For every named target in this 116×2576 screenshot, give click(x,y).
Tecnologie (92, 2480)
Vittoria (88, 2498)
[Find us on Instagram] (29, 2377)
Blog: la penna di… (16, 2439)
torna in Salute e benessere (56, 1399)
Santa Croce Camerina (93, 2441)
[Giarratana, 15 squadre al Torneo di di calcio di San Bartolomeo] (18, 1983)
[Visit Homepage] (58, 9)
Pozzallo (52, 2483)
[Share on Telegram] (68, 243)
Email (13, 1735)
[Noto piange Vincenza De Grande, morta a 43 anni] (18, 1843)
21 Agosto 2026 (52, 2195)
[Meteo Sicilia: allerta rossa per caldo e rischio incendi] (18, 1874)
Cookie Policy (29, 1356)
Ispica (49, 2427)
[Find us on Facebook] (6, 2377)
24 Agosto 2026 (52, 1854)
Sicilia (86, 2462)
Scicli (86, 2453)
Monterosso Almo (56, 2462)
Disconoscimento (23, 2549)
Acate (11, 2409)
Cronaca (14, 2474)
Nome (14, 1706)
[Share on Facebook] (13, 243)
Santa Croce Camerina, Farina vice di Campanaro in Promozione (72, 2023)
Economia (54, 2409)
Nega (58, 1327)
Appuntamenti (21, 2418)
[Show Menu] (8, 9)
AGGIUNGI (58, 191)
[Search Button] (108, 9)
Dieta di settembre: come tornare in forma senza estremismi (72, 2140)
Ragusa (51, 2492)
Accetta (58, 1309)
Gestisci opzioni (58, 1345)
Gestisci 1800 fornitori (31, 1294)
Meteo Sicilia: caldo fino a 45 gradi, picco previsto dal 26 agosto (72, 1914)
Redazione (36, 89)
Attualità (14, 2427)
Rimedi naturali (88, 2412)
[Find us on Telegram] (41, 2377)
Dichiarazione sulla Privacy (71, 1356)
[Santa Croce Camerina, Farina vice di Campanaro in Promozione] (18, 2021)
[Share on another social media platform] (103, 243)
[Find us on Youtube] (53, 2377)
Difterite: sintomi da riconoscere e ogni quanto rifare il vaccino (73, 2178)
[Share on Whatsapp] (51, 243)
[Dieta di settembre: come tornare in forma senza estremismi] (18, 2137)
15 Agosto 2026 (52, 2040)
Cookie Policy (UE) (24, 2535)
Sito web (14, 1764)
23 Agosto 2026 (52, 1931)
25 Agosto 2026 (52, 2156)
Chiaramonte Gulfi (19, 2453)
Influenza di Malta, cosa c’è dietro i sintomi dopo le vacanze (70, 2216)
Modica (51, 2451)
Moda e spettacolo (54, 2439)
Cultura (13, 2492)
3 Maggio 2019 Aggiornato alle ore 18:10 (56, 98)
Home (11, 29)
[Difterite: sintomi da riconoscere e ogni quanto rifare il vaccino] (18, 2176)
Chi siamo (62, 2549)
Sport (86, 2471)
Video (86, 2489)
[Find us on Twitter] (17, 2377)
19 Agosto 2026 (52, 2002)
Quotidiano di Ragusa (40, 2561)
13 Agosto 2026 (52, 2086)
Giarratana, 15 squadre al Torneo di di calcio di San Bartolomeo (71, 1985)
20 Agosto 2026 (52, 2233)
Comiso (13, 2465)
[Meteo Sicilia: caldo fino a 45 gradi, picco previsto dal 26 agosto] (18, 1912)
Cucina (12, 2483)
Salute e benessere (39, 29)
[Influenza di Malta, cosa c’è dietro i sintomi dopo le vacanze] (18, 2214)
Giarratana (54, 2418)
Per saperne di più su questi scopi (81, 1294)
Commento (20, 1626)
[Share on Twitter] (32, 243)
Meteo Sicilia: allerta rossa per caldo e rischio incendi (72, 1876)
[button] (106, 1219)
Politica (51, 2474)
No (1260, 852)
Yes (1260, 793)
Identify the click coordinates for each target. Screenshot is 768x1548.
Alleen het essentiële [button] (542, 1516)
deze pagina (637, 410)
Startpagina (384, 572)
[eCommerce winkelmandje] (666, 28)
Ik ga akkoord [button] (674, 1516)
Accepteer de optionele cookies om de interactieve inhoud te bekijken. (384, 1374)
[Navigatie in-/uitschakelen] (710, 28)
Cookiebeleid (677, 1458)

────────

[WORK INSTRUCTION]:
Copy exactly, with no other lines, the stretch of the material that begins at the line containing "Ik ga akkoord [button] (674, 1516)" and ends at its last line.

[ANSWER SECTION]:
Ik ga akkoord [button] (674, 1516)
Accepteer de optionele cookies om de interactieve inhoud te bekijken. (384, 1374)
[Navigatie in-/uitschakelen] (710, 28)
Cookiebeleid (677, 1458)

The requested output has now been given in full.